**BRIEF:**
At the line with "Expand the Bluetooth category", start repeating the data, and continue line by line through the final line, exactly.
------ PROVIDED ENTRIES
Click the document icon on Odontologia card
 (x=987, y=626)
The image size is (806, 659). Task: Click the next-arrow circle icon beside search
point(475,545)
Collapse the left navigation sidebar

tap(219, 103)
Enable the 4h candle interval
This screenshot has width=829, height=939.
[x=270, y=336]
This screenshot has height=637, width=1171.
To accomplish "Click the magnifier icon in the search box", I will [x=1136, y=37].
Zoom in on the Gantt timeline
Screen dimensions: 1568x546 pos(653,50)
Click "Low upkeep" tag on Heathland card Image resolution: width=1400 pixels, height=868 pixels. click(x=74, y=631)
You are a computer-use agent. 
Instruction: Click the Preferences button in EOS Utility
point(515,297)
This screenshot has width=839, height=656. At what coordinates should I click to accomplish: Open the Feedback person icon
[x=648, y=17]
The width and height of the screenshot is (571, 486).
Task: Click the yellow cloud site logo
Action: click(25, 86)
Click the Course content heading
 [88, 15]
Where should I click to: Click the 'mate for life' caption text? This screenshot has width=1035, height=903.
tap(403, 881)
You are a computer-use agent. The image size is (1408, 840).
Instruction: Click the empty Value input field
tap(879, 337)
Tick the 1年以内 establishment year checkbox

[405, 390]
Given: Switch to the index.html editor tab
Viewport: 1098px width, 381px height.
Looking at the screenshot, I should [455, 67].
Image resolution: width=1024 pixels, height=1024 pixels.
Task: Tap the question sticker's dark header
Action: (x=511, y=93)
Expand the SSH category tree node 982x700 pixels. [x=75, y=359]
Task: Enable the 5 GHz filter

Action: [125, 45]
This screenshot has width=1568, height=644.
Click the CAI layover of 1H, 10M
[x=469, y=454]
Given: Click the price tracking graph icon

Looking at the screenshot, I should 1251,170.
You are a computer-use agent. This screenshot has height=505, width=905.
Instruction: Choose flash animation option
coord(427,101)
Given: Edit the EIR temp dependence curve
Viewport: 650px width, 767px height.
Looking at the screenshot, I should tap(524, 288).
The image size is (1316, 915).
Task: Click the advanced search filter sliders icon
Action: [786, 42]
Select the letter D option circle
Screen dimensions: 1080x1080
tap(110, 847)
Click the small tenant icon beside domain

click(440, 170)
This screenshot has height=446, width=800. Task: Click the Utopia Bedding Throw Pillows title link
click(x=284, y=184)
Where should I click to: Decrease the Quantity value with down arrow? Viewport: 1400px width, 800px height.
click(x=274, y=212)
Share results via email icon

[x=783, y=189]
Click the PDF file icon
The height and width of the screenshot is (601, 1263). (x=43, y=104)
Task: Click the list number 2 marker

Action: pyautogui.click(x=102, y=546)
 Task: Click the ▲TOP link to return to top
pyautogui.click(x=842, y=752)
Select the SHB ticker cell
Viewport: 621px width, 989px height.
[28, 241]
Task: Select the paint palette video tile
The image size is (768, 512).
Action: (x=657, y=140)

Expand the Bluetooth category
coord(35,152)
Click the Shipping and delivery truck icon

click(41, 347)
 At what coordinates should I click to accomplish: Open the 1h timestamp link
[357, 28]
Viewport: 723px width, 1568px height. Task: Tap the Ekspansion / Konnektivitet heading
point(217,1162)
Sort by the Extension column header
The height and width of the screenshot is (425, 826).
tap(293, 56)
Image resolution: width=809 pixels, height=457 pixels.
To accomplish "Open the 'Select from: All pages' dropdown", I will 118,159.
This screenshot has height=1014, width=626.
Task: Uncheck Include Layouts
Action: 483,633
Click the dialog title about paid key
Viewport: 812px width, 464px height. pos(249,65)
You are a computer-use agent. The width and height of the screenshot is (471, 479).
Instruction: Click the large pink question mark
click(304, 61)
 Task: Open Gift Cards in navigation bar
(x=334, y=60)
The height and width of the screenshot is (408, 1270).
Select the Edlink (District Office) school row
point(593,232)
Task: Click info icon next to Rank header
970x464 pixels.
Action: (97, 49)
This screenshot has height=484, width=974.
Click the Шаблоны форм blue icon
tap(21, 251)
------------
**RESULT:**
Expand the Bluetooth category
coord(35,152)
Click the Shipping and delivery truck icon

click(41, 347)
 At what coordinates should I click to accomplish: Open the 1h timestamp link
[357, 28]
Viewport: 723px width, 1568px height. Task: Tap the Ekspansion / Konnektivitet heading
point(217,1162)
Sort by the Extension column header
The height and width of the screenshot is (425, 826).
tap(293, 56)
Image resolution: width=809 pixels, height=457 pixels.
To accomplish "Open the 'Select from: All pages' dropdown", I will 118,159.
This screenshot has height=1014, width=626.
Task: Uncheck Include Layouts
Action: 483,633
Click the dialog title about paid key
Viewport: 812px width, 464px height. pos(249,65)
You are a computer-use agent. The width and height of the screenshot is (471, 479).
Instruction: Click the large pink question mark
click(304, 61)
 Task: Open Gift Cards in navigation bar
(x=334, y=60)
The height and width of the screenshot is (408, 1270).
Select the Edlink (District Office) school row
point(593,232)
Task: Click info icon next to Rank header
970x464 pixels.
Action: (97, 49)
This screenshot has height=484, width=974.
Click the Шаблоны форм blue icon
tap(21, 251)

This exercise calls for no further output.